======== Material to process ========
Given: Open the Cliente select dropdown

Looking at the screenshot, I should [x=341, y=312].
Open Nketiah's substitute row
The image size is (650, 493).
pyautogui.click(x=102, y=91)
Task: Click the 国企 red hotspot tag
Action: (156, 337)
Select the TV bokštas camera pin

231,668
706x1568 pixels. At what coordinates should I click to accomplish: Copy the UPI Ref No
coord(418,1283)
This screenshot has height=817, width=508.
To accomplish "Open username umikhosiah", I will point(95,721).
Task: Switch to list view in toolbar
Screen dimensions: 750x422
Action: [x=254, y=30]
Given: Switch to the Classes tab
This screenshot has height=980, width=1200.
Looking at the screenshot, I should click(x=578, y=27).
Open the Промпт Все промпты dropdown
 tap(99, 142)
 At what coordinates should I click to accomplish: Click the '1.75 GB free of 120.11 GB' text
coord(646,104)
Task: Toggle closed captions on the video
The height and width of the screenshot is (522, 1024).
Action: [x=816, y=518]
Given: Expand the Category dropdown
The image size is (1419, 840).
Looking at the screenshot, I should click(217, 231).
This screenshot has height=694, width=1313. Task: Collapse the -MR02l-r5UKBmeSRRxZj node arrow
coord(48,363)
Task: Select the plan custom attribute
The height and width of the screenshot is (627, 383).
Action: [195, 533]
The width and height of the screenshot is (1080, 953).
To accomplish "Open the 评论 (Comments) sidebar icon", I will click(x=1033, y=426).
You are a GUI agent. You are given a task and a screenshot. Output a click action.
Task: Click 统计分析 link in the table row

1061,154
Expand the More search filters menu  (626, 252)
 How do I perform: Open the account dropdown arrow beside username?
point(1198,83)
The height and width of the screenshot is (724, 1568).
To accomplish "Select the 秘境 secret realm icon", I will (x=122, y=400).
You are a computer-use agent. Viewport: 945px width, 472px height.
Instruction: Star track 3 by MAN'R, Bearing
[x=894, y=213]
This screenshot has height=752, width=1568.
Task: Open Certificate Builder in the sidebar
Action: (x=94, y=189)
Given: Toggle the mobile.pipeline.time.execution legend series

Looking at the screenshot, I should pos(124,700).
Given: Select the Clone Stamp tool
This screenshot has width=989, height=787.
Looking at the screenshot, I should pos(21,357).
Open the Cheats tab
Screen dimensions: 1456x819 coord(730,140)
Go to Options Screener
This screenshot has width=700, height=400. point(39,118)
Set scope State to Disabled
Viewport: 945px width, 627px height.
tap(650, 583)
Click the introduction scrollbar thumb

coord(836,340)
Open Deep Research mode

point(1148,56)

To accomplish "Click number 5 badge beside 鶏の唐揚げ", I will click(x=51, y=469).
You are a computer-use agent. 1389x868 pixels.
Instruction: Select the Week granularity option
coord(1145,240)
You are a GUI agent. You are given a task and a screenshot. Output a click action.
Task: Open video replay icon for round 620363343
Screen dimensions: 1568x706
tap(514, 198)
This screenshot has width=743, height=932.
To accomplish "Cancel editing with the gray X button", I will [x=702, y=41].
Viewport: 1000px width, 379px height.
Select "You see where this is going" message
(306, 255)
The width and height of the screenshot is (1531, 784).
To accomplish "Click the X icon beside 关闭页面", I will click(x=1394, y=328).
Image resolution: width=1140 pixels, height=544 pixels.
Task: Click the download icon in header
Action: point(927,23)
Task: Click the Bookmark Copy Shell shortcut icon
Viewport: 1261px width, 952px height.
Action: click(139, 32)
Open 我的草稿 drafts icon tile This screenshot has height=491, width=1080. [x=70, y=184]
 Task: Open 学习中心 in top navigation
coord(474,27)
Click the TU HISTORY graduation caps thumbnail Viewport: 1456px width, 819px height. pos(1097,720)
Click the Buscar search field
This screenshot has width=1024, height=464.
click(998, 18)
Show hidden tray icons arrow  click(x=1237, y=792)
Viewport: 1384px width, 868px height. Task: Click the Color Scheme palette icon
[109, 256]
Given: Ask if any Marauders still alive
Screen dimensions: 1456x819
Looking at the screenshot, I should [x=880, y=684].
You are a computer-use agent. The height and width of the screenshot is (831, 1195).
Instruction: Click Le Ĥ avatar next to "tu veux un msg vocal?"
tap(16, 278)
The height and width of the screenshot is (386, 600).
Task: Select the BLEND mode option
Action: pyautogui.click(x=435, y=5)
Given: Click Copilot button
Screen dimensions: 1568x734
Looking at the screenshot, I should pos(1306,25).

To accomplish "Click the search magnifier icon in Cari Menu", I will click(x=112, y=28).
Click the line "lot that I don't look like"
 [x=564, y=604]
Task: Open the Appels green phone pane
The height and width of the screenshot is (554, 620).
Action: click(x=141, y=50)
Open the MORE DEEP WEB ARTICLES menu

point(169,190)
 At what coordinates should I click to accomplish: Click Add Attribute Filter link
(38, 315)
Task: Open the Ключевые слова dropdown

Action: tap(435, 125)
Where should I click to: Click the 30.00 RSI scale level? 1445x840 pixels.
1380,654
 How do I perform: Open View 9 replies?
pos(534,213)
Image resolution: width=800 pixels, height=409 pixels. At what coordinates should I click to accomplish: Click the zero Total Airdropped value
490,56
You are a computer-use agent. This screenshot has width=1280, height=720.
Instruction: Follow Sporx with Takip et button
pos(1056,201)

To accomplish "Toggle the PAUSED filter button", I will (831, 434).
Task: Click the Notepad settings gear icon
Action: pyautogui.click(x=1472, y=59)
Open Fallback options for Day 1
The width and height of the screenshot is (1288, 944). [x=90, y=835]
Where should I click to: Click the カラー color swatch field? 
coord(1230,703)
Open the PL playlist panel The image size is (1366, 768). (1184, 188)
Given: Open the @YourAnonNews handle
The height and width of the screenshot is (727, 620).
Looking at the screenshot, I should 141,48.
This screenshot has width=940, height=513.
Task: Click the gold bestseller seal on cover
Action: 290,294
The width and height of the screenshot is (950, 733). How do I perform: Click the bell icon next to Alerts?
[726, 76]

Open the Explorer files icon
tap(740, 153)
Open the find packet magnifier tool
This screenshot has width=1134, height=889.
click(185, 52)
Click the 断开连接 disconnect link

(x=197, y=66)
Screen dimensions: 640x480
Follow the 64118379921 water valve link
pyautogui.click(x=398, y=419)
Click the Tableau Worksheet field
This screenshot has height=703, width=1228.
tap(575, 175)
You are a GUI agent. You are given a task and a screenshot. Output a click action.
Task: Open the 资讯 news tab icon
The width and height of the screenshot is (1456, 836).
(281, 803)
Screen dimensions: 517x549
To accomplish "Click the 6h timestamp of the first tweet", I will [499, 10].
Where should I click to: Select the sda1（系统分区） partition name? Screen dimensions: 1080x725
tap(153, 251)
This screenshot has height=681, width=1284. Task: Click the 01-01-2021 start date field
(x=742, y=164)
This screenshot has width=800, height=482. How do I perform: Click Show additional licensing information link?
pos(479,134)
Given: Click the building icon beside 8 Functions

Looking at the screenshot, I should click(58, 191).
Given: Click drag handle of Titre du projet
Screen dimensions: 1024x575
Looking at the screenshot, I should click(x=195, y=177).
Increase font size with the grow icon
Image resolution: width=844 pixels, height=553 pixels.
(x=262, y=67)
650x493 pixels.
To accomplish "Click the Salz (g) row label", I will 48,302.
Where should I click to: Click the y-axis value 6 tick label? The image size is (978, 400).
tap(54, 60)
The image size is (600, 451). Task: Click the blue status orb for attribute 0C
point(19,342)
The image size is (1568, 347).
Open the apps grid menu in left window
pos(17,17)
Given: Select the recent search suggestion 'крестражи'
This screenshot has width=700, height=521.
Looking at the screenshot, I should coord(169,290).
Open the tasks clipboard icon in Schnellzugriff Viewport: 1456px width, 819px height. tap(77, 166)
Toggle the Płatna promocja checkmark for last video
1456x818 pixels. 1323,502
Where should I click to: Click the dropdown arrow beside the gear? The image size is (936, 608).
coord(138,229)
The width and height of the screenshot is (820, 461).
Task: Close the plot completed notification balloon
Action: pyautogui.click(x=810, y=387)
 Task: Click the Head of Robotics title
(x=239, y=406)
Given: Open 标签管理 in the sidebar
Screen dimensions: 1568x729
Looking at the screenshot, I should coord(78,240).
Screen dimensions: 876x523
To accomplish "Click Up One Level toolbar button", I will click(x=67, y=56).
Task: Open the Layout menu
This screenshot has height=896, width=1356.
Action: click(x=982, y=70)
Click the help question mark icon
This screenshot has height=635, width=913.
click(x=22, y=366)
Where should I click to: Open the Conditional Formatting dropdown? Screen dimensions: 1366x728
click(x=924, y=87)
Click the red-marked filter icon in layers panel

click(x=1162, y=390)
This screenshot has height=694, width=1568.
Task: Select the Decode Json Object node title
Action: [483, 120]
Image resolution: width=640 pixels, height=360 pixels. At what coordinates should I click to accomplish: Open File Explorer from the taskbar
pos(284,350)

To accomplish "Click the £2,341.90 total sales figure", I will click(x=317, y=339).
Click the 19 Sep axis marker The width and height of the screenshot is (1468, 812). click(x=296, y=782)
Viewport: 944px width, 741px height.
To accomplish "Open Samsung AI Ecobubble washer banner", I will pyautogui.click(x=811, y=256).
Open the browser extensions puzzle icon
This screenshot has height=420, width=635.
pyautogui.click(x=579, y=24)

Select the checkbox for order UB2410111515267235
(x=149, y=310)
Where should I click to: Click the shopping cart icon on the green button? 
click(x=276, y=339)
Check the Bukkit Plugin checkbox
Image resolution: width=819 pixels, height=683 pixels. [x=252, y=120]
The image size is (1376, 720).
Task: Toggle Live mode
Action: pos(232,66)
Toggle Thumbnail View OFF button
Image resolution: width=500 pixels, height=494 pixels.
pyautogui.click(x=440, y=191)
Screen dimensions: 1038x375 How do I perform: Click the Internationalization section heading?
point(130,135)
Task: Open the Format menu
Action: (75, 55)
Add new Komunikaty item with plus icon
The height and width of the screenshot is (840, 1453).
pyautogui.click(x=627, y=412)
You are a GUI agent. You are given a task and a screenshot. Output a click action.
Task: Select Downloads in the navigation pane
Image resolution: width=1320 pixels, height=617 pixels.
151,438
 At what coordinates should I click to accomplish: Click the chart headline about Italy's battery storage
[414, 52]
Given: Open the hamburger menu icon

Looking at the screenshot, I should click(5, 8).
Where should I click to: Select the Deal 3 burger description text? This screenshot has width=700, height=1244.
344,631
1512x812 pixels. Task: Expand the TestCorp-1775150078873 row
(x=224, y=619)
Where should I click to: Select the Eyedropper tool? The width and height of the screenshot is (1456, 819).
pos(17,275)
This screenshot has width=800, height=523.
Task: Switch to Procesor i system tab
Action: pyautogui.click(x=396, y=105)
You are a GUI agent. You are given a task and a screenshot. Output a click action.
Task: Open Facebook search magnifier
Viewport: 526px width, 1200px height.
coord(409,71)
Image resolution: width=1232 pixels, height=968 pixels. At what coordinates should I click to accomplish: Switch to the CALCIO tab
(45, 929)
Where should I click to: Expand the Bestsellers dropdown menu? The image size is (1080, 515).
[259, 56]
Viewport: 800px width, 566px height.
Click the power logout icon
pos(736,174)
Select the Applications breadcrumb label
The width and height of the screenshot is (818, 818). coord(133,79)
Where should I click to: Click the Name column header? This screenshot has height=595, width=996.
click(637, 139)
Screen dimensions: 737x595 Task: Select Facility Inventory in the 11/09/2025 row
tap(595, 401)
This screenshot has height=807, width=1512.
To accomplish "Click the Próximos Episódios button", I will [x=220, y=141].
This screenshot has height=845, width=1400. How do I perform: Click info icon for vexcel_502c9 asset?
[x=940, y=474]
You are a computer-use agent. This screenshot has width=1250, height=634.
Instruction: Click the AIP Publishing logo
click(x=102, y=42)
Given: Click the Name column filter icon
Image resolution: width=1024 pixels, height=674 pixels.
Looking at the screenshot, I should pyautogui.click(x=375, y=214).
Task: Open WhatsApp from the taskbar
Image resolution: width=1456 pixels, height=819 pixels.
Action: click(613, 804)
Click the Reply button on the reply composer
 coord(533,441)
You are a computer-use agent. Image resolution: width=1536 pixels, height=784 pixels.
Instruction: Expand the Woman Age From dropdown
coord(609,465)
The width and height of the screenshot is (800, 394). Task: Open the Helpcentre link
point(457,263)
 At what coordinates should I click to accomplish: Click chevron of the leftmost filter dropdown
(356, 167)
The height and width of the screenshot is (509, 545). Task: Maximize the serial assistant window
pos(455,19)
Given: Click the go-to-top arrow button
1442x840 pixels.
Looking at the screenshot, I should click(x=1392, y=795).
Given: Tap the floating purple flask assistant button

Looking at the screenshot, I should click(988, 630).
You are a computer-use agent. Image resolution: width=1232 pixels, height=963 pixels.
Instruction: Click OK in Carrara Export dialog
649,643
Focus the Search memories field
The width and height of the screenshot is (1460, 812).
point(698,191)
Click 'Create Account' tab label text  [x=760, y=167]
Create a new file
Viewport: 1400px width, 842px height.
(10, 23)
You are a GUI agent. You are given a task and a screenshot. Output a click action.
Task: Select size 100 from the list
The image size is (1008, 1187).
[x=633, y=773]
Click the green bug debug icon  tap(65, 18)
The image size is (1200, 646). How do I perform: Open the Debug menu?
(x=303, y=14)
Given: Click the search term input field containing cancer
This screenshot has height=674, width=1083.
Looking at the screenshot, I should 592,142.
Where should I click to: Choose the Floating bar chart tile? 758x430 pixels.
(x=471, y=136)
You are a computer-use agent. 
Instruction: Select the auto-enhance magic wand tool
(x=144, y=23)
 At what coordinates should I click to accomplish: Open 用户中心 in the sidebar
========
Copy out the lines from the one containing "Task: Open 学习中心 in top navigation" down to the one containing "click(998, 18)", replacing "thumbnail" with "preview" and leaving the rest unchanged.

→ Response to the task
 Task: Open 学习中心 in top navigation
coord(474,27)
Click the TU HISTORY graduation caps preview Viewport: 1456px width, 819px height. pos(1097,720)
Click the Buscar search field
This screenshot has width=1024, height=464.
click(998, 18)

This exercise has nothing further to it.